Kerby adds: “Most Chinese cinema in recent years has become more… unreal. Not in a surreal way, but in [terms of] a lack of truth. Realistic, but no kind of morality, no culture. Mainstream commercial crap. That’s what censors allow.”

Nonetheless, Wang – despite the austerity of his own documentaries – is a keen observer of arthouse cinema. He remains good friends with Pedro Costa, and praised a “very interesting film by Miguel Gomes” (he can’t remember which; I assume he means Arabian Nights). “Apichatpong [Weerasethakul] too. There’s really a lot of brilliant filmmakers around; these are just a few.” Veering off the beaten track, Wang continues: “In America in the 50s, there were some ‘paranoia’ films that were also very good. Experimental documentaries.” The last film that left an impression on him was one such work: Ben Maddow’s 1960 film The Savage Eye. Wang says he is also indebted to le cinema d’auteurs, and singles out Antonioni, Tarkovsky, Pasolini and John Ford.

It’s often interesting to track the artistic development of these auteurs; Wang’s development is harder to trace. Has his methodology or approach to filmmaking changed over the last two decades?

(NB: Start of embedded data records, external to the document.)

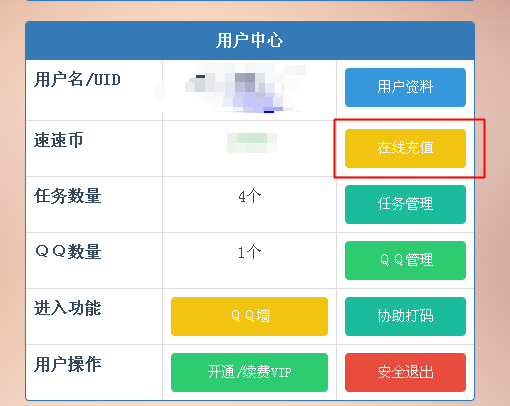The width and height of the screenshot is (510, 406).
Task: Click the 进入功能 row label
Action: click(x=68, y=308)
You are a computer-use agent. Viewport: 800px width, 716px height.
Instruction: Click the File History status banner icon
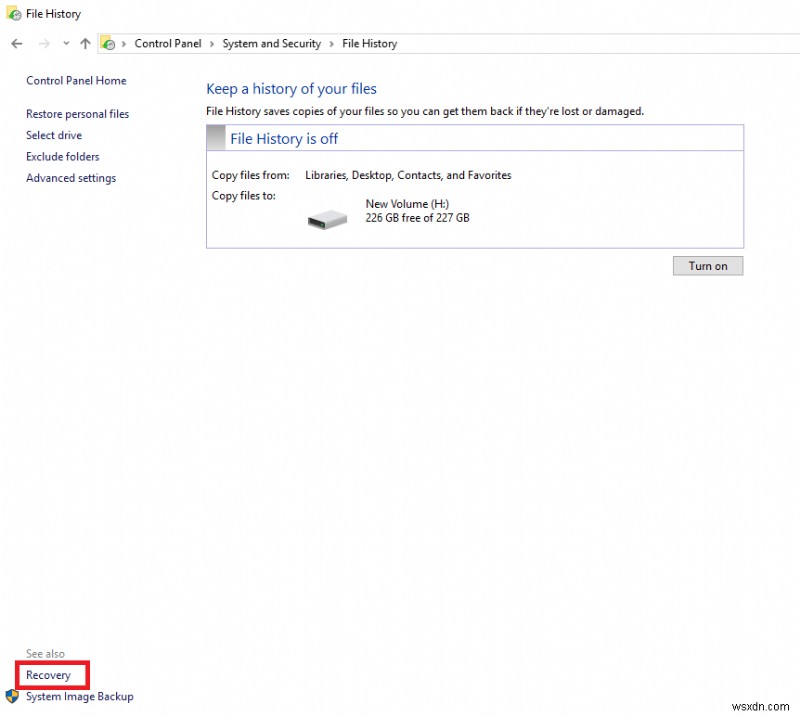215,137
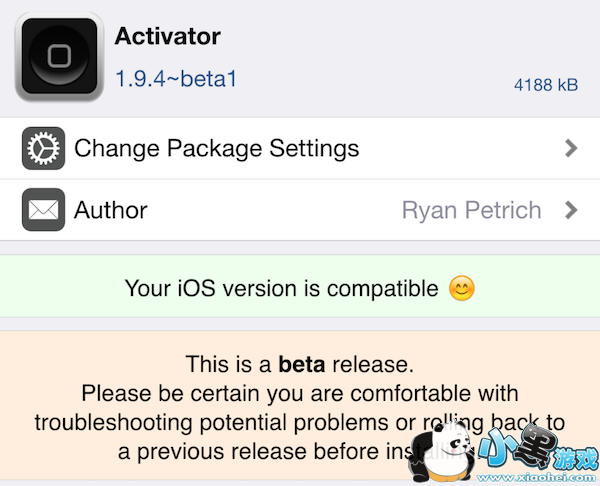Image resolution: width=600 pixels, height=486 pixels.
Task: Tap the 4188 kB package size
Action: (545, 85)
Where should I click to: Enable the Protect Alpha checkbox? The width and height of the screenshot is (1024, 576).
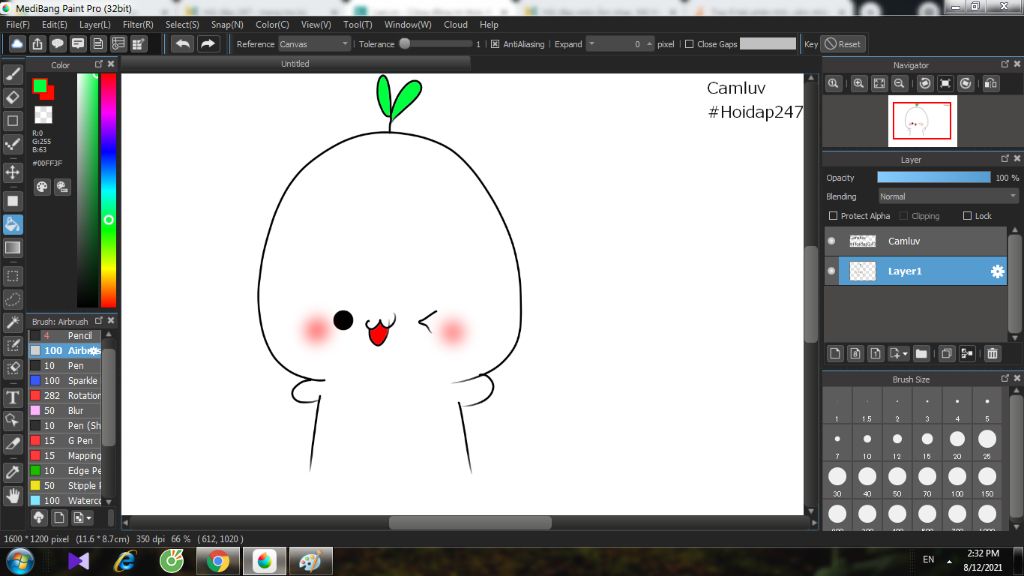click(833, 216)
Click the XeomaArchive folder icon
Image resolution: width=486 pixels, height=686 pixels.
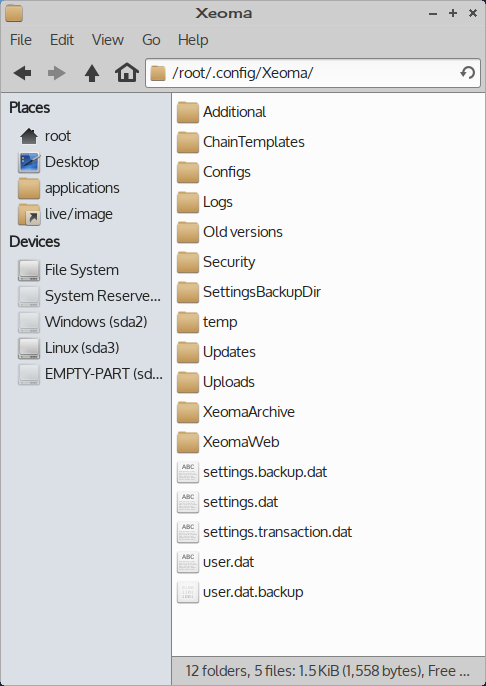(x=188, y=412)
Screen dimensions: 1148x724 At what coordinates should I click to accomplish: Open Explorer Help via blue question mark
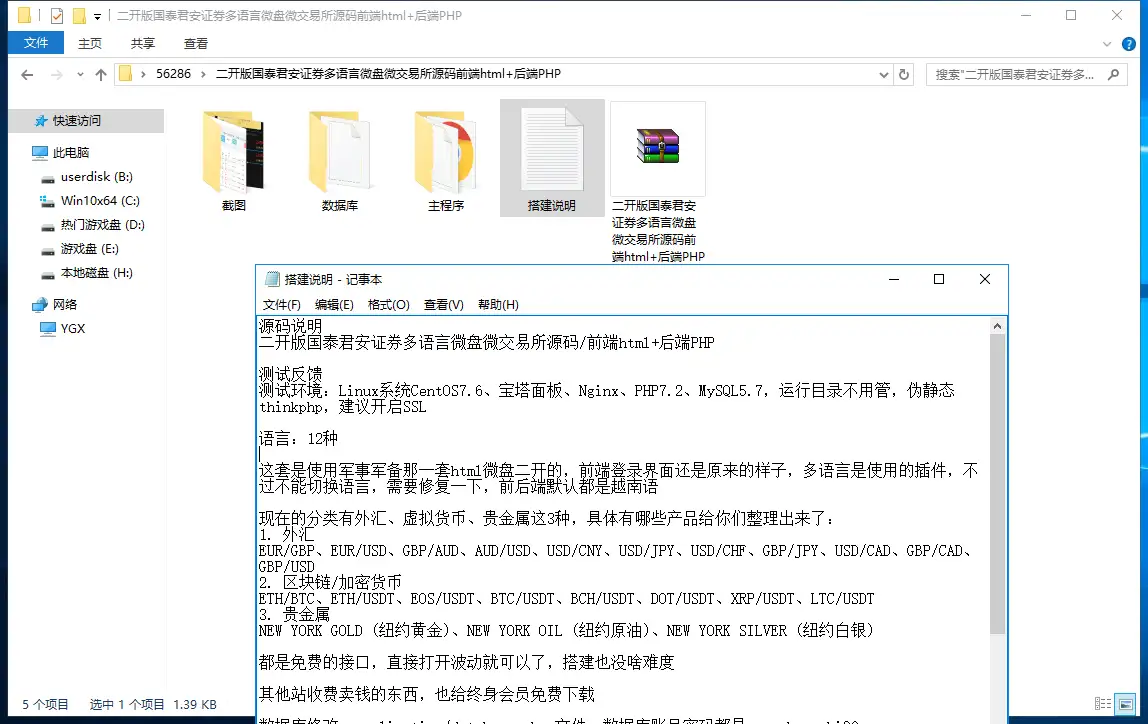(1129, 43)
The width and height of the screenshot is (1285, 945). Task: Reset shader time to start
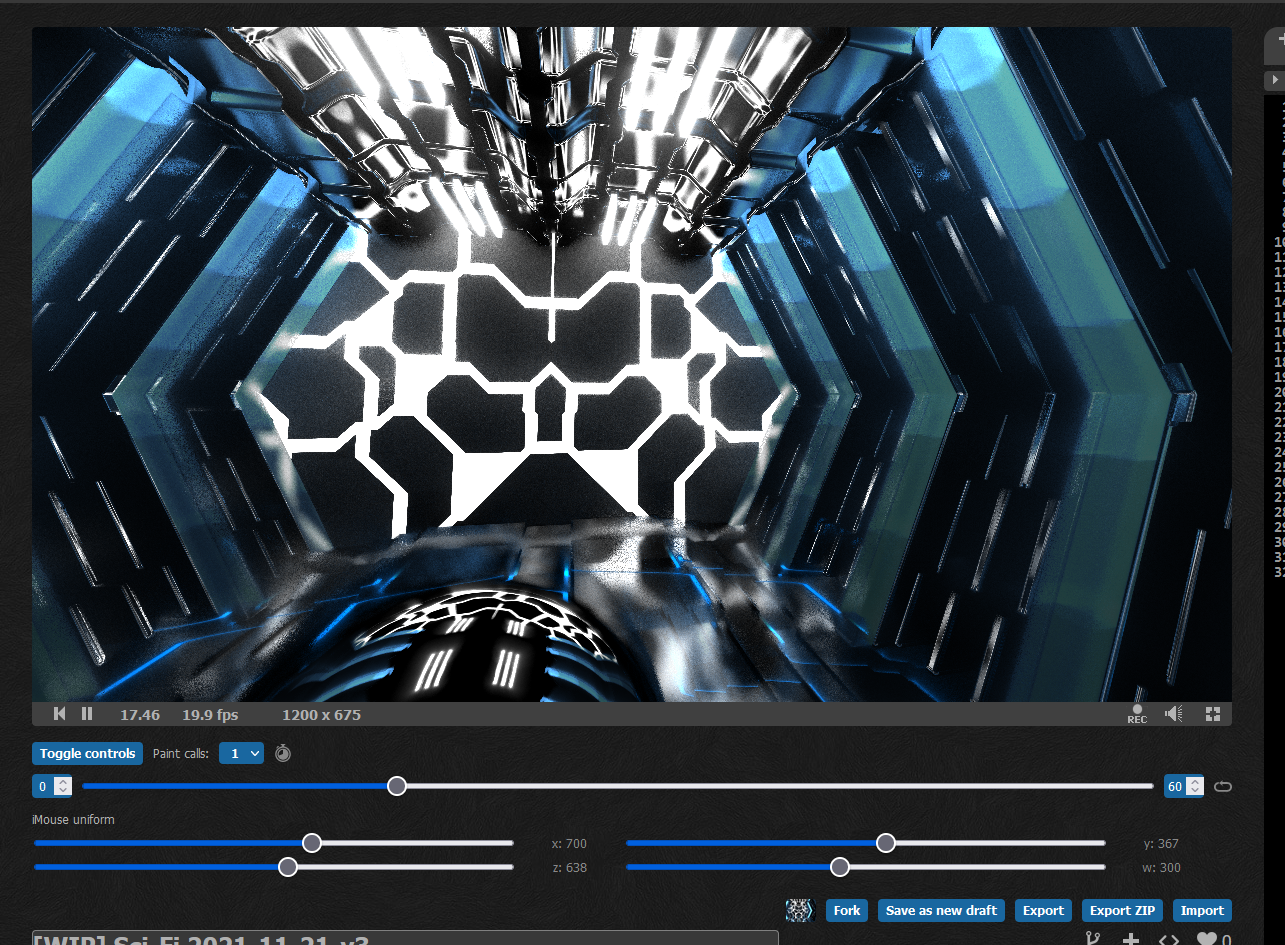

“No,” he says flatly. “Technology and equipment change, but my understanding of cinema and my approach have never changed.”

Wang has been living in Paris for over a year (though he doesn’t yet speak English or French; Kong was interpreter for this interview). Would he ever make a film about somewhere that isn’t China? “I’m interested in maybe going to Africa to shoot,” he tells me. “There are a lot of Chinese people living and working there. I’m quite curious to know how they live, how they manage.”